Inguinal hernias include inguinal hernia and direct hernia, and all pediatric inguinal hernias seen clinically are inguinal hernia, so pediatric inguinal hernia is inguinal hernia that occurs in children. The vast majority are male, and the incidence in females is less than 5%. The right side is more frequent than the left side.
Etiology
1, the peritoneal sheath is not closed: during embryonic development the peritoneal sheath descends with the testes and should be occluded and atrophied into fibrous cords before birth. If the peritoneal sheath protrusion remains open or partially open after birth, it creates the possibility for the occurrence of hernia.
2. Increased intra-abdominal pressure: violent crying, prolonged coughing, difficulty in urination and defecation in children are precipitating factors for hernias.
Pathology
1, The inguinal canal in children is short, the deep ring leads almost vertically to the superficial ring, and the abdominal pressure is directed to the abdominal wall without buffer.
2. The hernia sac is located on the anterior medial side of the spermatic cord, and the vas deferens is located on the posterior medial side of the hernia sac.
3, The contents of the hernia sac are mainly the small intestine, sometimes the cecum or appendix; in girls, it may be the ovary or fallopian tube.
Diagnosis
(A) Clinical manifestations
1. Repeatable masses in the inguinal region: small masses are only located in the superficial ring of the inguinal canal, while large ones may protrude into the scrotum; they appear when standing, crying or moving, and disappear when quiet or lying down. The mass is soft and the upper boundary is unclear. The mass disappears when pressed and a “gurgling” sound can be heard at the same time.

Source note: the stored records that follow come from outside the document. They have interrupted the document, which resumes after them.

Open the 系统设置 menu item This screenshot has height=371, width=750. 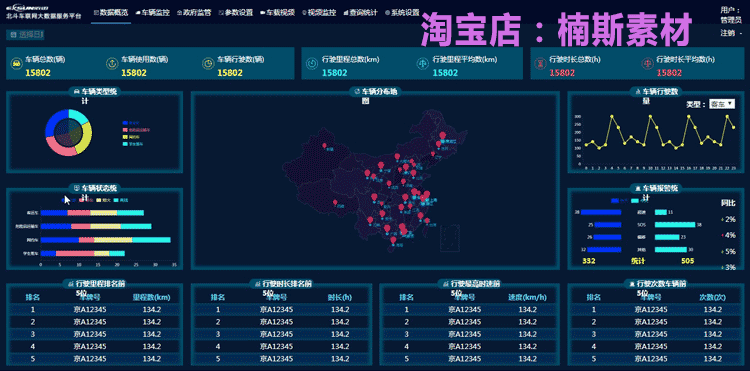[402, 13]
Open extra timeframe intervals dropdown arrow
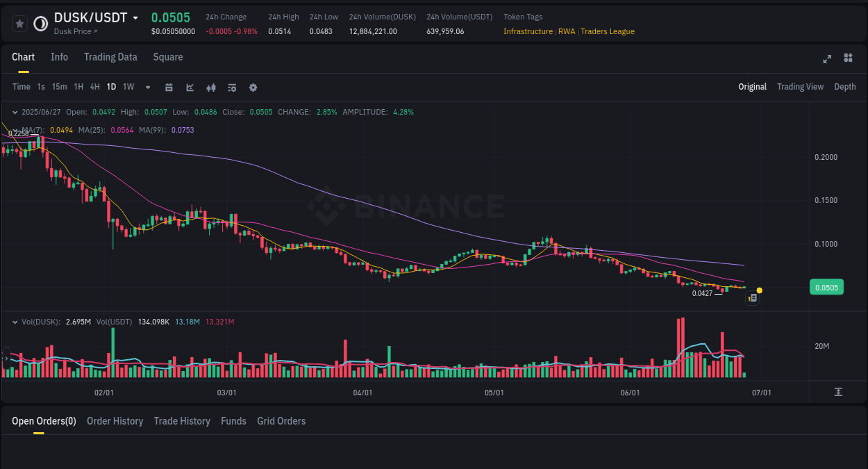 click(x=147, y=87)
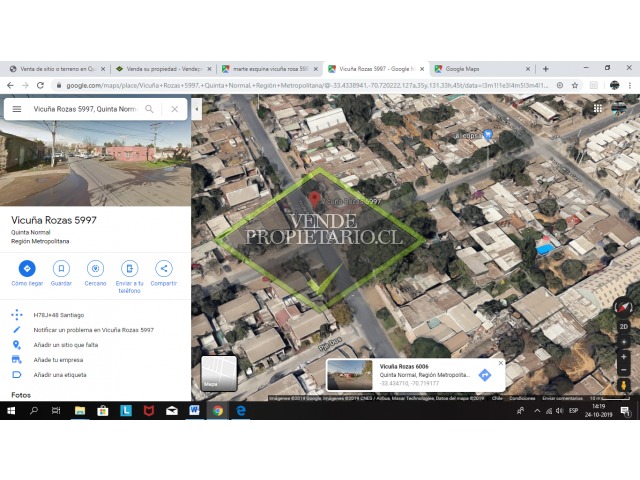Open the Google Maps hamburger menu

17,109
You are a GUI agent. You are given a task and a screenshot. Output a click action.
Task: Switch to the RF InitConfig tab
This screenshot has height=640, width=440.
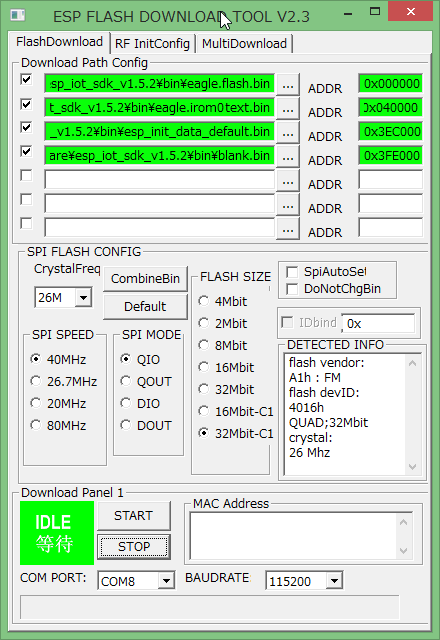[152, 44]
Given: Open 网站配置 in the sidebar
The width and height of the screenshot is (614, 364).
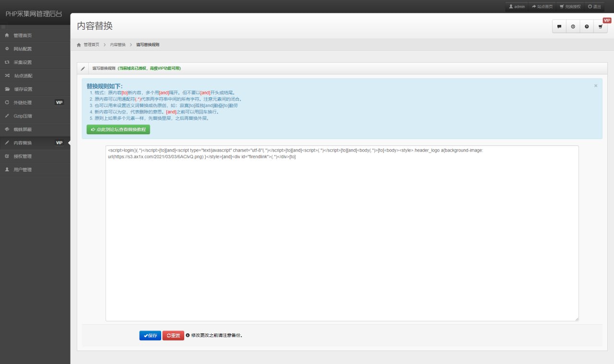Looking at the screenshot, I should pyautogui.click(x=23, y=49).
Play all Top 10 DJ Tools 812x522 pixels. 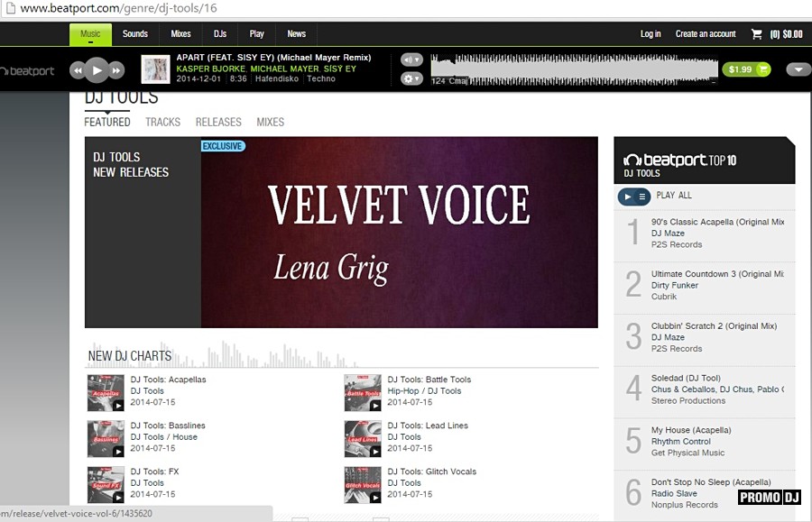627,197
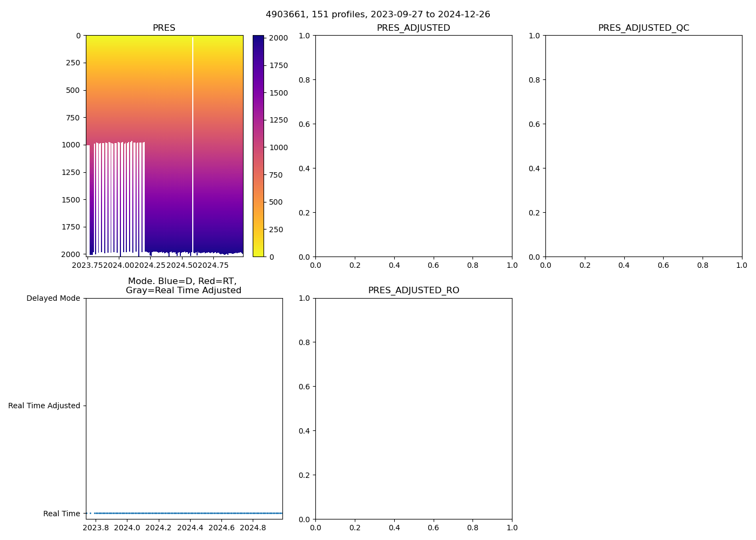Click inside the empty PRES_ADJUSTED plot
The height and width of the screenshot is (540, 756).
click(x=414, y=146)
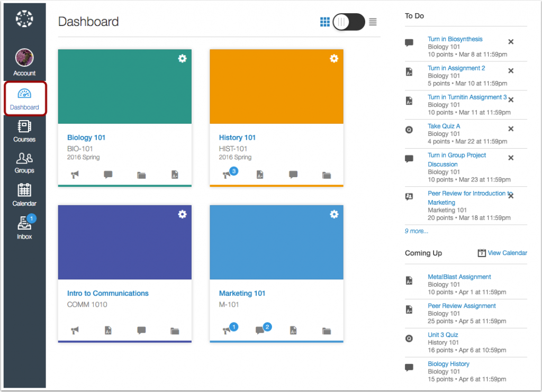Open the 'Turn in Biosynthesis' assignment
542x392 pixels.
[455, 39]
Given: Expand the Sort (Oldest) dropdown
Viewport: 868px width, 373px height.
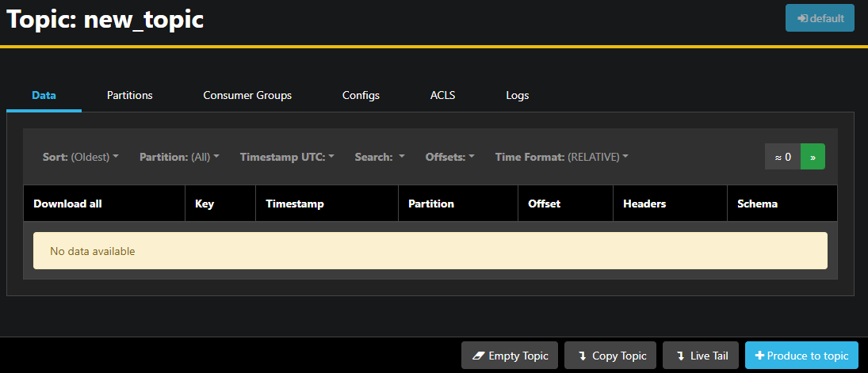Looking at the screenshot, I should pos(80,157).

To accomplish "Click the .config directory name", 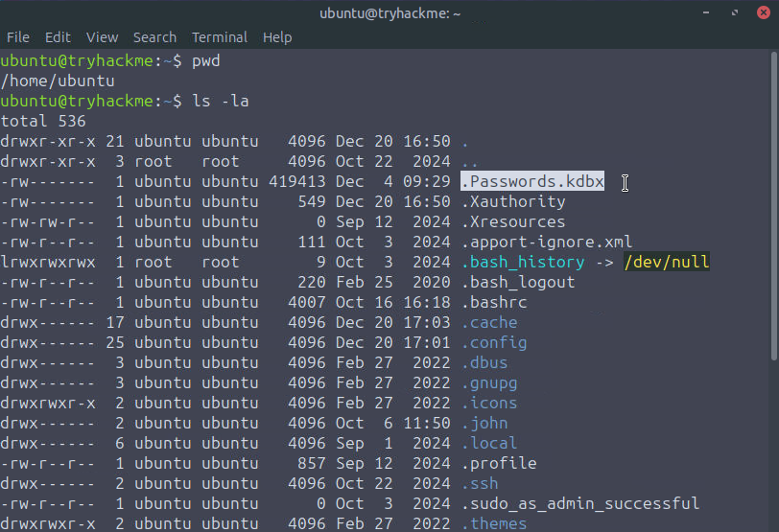I will pos(494,343).
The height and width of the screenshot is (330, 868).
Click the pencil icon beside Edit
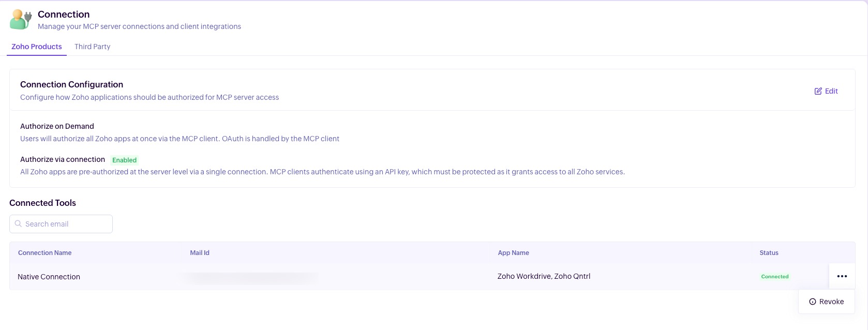(x=818, y=91)
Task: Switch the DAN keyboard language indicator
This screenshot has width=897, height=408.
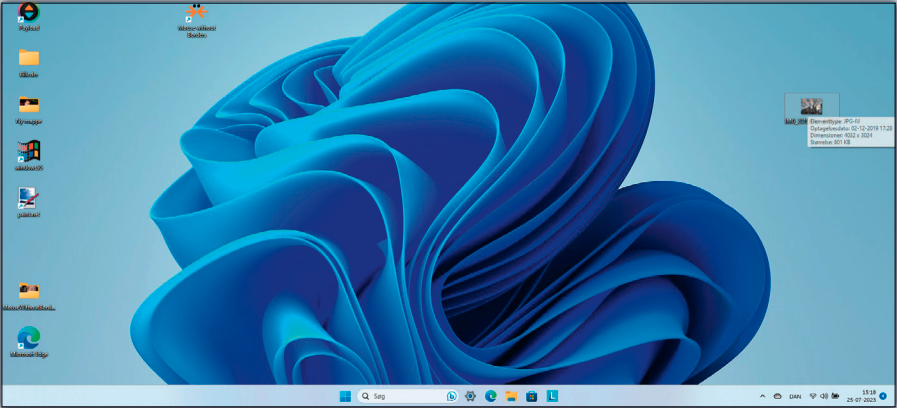Action: (x=795, y=396)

2. The unilateral hernia is locally elevated at the superficial ring on the affected side, with thickening of the spermatic cord and a “silky abrasive sensation” when sliding on the spermatic cord.
3. The superficial ring mouth is loose, with a sense of impact, and the swelling does not appear when the superficial ring mass is pressed and cries, but reappears when it is removed.
(II) Differential diagnosis
1, syringomyelia: this disease mass is clearly bounded, cystic can move up and down with the testis, the mass can not be returned. Traffic sphincter mass can disappear, but the process is slow and there is no “gurgling” sound when it is returned.
2.Cryptorchidism: The scrotum on the affected side is poorly developed and empty, and the testicle cannot be retrieved; the mass is hard, and there is swelling and pain when pressed.
3. Inguinal lymphadenopathy: It is mainly distinguished from incarcerated hernia. The swelling is clearly bounded, red, swollen, hot and painful, and the mass is located in the outer part of the superficial ring.
Treatment
1. High ligation of the hernia sac should be performed once the diagnosis of inguinal hernia is clear, which can be performed laparoscopically or through a small incision in the inguinal canal.
2. For those who suffer from chronic cough, constipation and difficulty in urination, the primary disease should be treated first and then operated at an appropriate time. Surgery should be withheld for those suffering from serious diseases such as congenital heart disease, tuberculosis, malnutrition and premature babies.